[What needs to be done]: Copy out the listing below, swapping every "How do I perform" for "How can I do" and leaving everything else unchanged.

[Start of Provided data]

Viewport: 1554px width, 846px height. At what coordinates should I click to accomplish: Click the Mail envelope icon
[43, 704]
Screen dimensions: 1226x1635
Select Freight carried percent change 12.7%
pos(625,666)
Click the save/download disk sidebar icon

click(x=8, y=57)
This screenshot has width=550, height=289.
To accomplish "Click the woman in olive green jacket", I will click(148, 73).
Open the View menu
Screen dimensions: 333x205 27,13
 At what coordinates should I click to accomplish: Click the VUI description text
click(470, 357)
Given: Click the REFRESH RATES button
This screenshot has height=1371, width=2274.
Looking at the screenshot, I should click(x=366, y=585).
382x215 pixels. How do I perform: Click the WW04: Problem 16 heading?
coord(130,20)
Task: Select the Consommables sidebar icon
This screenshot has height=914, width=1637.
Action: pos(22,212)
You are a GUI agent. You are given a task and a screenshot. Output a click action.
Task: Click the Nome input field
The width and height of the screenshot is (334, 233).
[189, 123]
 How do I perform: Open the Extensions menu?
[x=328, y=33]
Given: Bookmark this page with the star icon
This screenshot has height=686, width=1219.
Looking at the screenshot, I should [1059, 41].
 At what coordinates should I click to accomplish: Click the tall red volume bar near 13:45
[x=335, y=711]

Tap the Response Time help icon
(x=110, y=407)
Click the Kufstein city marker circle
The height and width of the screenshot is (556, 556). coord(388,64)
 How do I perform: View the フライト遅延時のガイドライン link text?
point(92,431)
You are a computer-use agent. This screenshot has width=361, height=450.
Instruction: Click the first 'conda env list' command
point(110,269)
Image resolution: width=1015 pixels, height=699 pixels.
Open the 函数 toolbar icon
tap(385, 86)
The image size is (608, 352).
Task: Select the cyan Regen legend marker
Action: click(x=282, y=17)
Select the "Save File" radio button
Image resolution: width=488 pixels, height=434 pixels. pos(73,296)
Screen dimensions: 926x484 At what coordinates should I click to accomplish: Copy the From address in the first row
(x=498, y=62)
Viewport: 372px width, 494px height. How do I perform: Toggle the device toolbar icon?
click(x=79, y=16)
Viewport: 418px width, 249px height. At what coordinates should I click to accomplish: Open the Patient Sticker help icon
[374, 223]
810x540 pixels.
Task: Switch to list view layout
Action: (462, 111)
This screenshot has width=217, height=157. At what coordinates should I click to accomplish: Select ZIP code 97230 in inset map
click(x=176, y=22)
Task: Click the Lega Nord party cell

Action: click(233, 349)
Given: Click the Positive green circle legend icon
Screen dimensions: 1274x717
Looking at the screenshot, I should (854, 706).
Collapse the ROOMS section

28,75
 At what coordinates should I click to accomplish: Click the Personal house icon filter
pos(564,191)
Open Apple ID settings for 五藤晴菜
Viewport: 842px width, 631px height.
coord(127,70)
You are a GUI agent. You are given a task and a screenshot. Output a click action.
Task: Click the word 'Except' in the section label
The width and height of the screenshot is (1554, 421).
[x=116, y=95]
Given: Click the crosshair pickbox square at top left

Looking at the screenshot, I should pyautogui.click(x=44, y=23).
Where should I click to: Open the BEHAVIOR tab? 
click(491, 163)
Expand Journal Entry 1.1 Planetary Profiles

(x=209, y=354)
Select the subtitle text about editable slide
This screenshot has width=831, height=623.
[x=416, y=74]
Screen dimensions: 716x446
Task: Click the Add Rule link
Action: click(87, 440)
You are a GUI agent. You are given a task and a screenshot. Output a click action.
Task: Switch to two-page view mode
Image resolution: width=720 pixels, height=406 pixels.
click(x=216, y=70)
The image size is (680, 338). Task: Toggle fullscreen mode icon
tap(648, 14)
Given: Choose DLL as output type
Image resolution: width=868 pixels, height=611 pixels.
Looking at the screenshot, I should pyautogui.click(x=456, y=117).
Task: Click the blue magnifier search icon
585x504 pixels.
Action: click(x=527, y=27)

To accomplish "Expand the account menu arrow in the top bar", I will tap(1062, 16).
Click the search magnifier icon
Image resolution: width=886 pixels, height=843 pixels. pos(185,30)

[End of Provided data]

[Result below]:
Viewport: 1554px width, 846px height. At what coordinates should I click to accomplish: Click the Mail envelope icon
[43, 704]
Screen dimensions: 1226x1635
Select Freight carried percent change 12.7%
pos(625,666)
Click the save/download disk sidebar icon

click(x=8, y=57)
This screenshot has width=550, height=289.
To accomplish "Click the woman in olive green jacket", I will click(148, 73).
Open the View menu
Screen dimensions: 333x205 27,13
 At what coordinates should I click to accomplish: Click the VUI description text
click(470, 357)
Given: Click the REFRESH RATES button
This screenshot has height=1371, width=2274.
Looking at the screenshot, I should click(x=366, y=585).
382x215 pixels. How can I do: Click the WW04: Problem 16 heading?
coord(130,20)
Task: Select the Consommables sidebar icon
This screenshot has height=914, width=1637.
Action: pos(22,212)
You are a GUI agent. You are given a task and a screenshot. Output a click action.
Task: Click the Nome input field
The width and height of the screenshot is (334, 233).
[189, 123]
 How can I do: Open the Extensions menu?
[x=328, y=33]
Given: Bookmark this page with the star icon
This screenshot has height=686, width=1219.
Looking at the screenshot, I should [1059, 41].
 At what coordinates should I click to accomplish: Click the tall red volume bar near 13:45
[x=335, y=711]

Tap the Response Time help icon
(x=110, y=407)
Click the Kufstein city marker circle
The height and width of the screenshot is (556, 556). coord(388,64)
 How can I do: View the フライト遅延時のガイドライン link text?
point(92,431)
You are a computer-use agent. This screenshot has width=361, height=450.
Instruction: Click the first 'conda env list' command
point(110,269)
Image resolution: width=1015 pixels, height=699 pixels.
Open the 函数 toolbar icon
tap(385, 86)
The image size is (608, 352).
Task: Select the cyan Regen legend marker
Action: click(x=282, y=17)
Select the "Save File" radio button
Image resolution: width=488 pixels, height=434 pixels. pos(73,296)
Screen dimensions: 926x484 At what coordinates should I click to accomplish: Copy the From address in the first row
(x=498, y=62)
Viewport: 372px width, 494px height. How can I do: Toggle the device toolbar icon?
click(x=79, y=16)
Viewport: 418px width, 249px height. At what coordinates should I click to accomplish: Open the Patient Sticker help icon
[374, 223]
810x540 pixels.
Task: Switch to list view layout
Action: (462, 111)
This screenshot has width=217, height=157. At what coordinates should I click to accomplish: Select ZIP code 97230 in inset map
click(x=176, y=22)
Task: Click the Lega Nord party cell

Action: click(233, 349)
Given: Click the Positive green circle legend icon
Screen dimensions: 1274x717
Looking at the screenshot, I should (854, 706).
Collapse the ROOMS section

28,75
 At what coordinates should I click to accomplish: Click the Personal house icon filter
pos(564,191)
Open Apple ID settings for 五藤晴菜
Viewport: 842px width, 631px height.
coord(127,70)
You are a GUI agent. You are given a task and a screenshot. Output a click action.
Task: Click the word 'Except' in the section label
The width and height of the screenshot is (1554, 421).
[x=116, y=95]
Given: Click the crosshair pickbox square at top left

Looking at the screenshot, I should pyautogui.click(x=44, y=23).
Where should I click to: Open the BEHAVIOR tab? 
click(491, 163)
Expand Journal Entry 1.1 Planetary Profiles

(x=209, y=354)
Select the subtitle text about editable slide
This screenshot has width=831, height=623.
[x=416, y=74]
Screen dimensions: 716x446
Task: Click the Add Rule link
Action: click(87, 440)
You are a GUI agent. You are given a task and a screenshot. Output a click action.
Task: Switch to two-page view mode
Image resolution: width=720 pixels, height=406 pixels.
click(x=216, y=70)
The image size is (680, 338). Task: Toggle fullscreen mode icon
tap(648, 14)
Given: Choose DLL as output type
Image resolution: width=868 pixels, height=611 pixels.
Looking at the screenshot, I should pyautogui.click(x=456, y=117).
Task: Click the blue magnifier search icon
585x504 pixels.
Action: click(x=527, y=27)

To accomplish "Expand the account menu arrow in the top bar", I will tap(1062, 16).
Click the search magnifier icon
Image resolution: width=886 pixels, height=843 pixels. pos(185,30)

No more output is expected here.